Not all U.S. states benefiting from cheaper oil

One of the biggest business stories of 2014 has been the dramatic drop in oil and gas prices in the U.S. But while motorists are enjoying the tumbling prices at the pump, the impact on the economy is more mixed.

According to a report by Resources for the Future (RFF), a nonpartisan think tank in Washington, D.C., lower crude oil prices are having uneven economic benefits across the country, while also also increasing oil-related pollution.

RFF does note that falling oil and gas prices have been a gift to U.S. consumers, boosting Americans’ annual disposable income by $350 billion, or 2 percent of U.S. gross domestic product. That amounts to a total gain of nearly $2,800 per household.

But some of that increase in consumer purchasing power will be offset by reduced income for the nation’s oil producers. “Because the United States now produces more than two-thirds of its oil consumption,” the group states, “only $116 of the increased consumer spending power comes from foreign oil producers. The rest comes from domestic oil producers.”

Taking into account U.S. oil companies’ lost income, RFF calculates the net gain in household income at just over $900 per year.

The economic windfall of the oil boom also is not being felt everywhere across the U.S. RFF says that while 42 states and Washington, D.C. are enjoying an economic boost from lower oil prices, eight states that depend on energy production — Alaska, Louisiana, New Mexico, North Dakota, Oklahoma, Texas, Wyoming and West Virginia — are being hurt (see map at bottom).
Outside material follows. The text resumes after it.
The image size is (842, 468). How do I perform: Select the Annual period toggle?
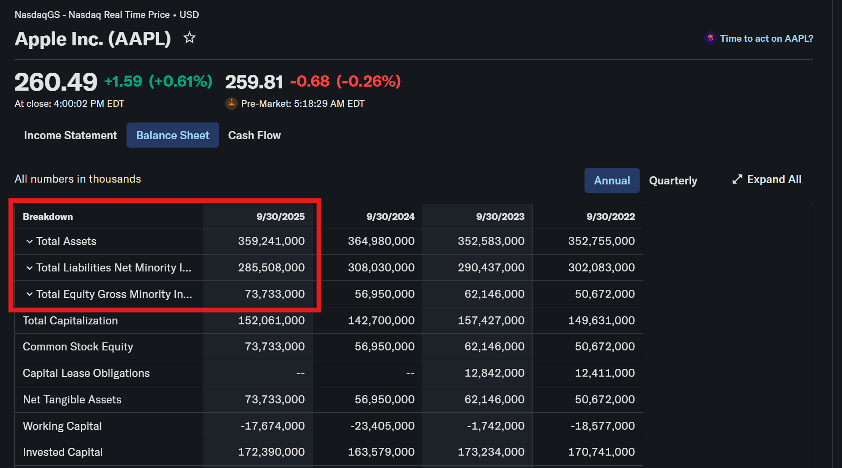(611, 180)
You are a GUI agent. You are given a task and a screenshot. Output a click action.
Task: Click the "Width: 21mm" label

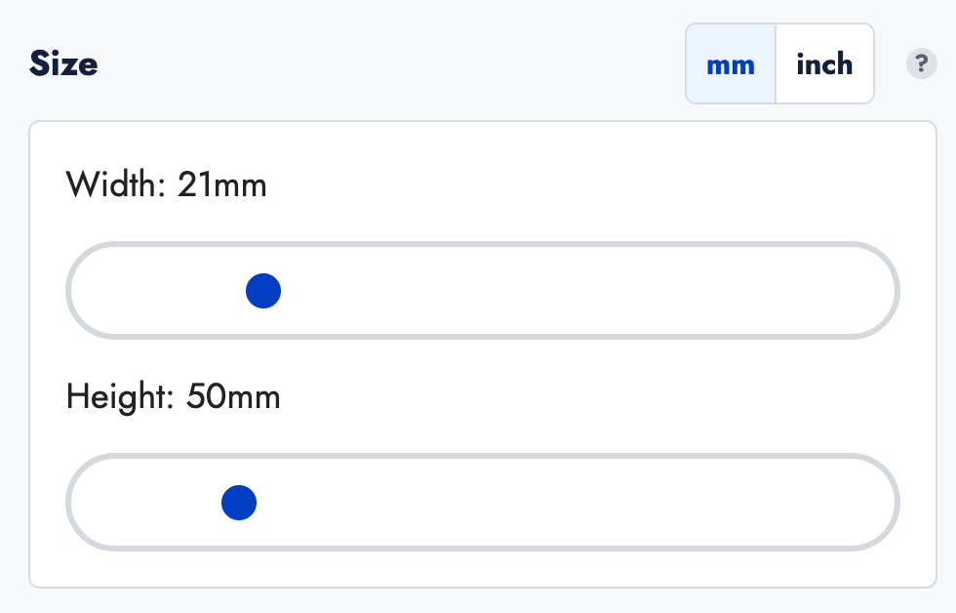coord(166,184)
Lower and stable oil and gas prices in the U.S., meanwhile, could lead to further geopolitical instability in countries whose economies are dependent on oil production — nations like Russia, Iran and Venezuela.

And in keeping with human nature, lower oil prices mean more Americans have been buying larger and less fuel-efficient cars and trucks, which in turn contributes to rising air pollution levels, the group says.